EXERCISE REQUIREMENTS - Retype the lines of the material below, from the one containing "Task: Browse for the bnf.pdf file" through the one containing "click(x=506, y=655)", inclusive, word for word. Leave out the pictures.

-- Start DATA SECTION --

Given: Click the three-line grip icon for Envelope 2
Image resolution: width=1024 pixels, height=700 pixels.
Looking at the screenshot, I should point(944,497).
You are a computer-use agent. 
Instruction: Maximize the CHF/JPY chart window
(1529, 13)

-- End DATA SECTION --
-- Start DATA SECTION --

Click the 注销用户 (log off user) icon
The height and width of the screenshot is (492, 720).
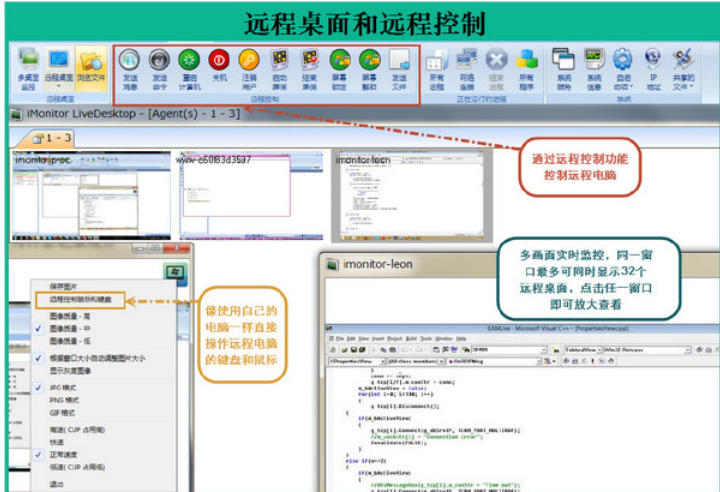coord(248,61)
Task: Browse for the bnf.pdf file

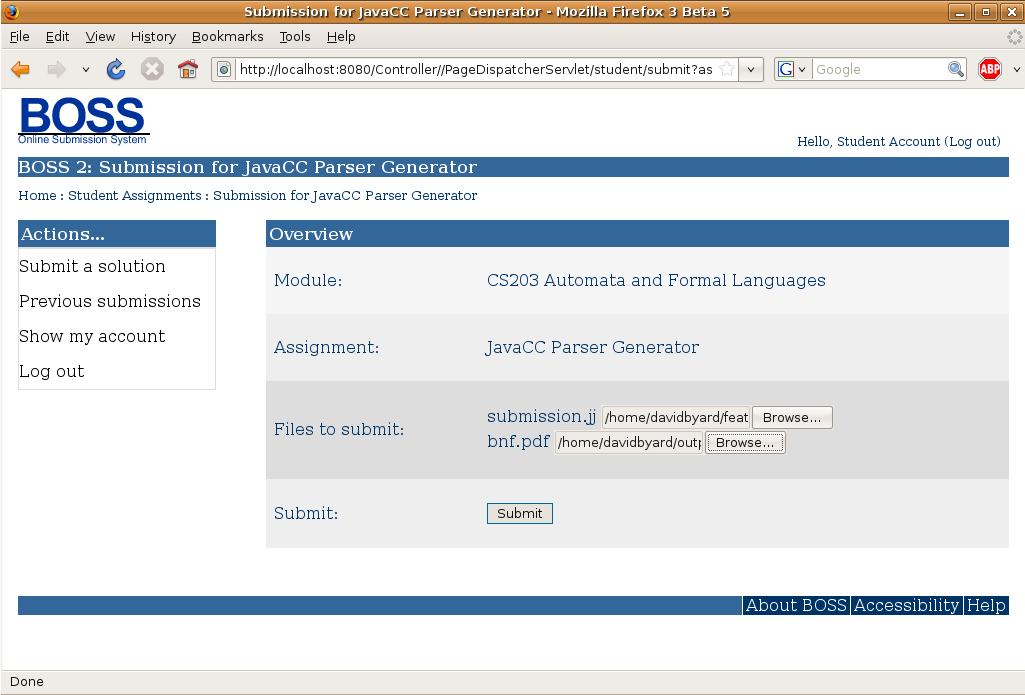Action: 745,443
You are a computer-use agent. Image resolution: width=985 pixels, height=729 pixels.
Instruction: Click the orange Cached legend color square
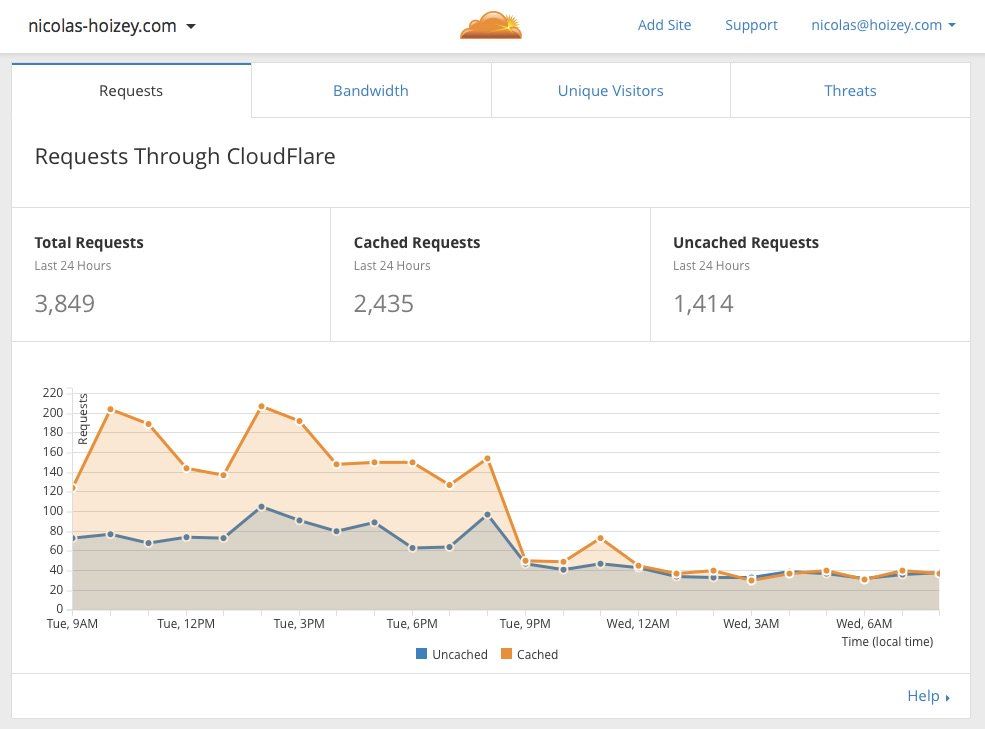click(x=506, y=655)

-- End DATA SECTION --
-- Start DATA SECTION --

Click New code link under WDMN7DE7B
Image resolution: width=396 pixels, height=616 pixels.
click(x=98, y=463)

-- End DATA SECTION --

TASK RESPONSE -
Task: Browse for the bnf.pdf file

Action: 745,443
You are a computer-use agent. Image resolution: width=985 pixels, height=729 pixels.
Instruction: Click the orange Cached legend color square
click(x=506, y=655)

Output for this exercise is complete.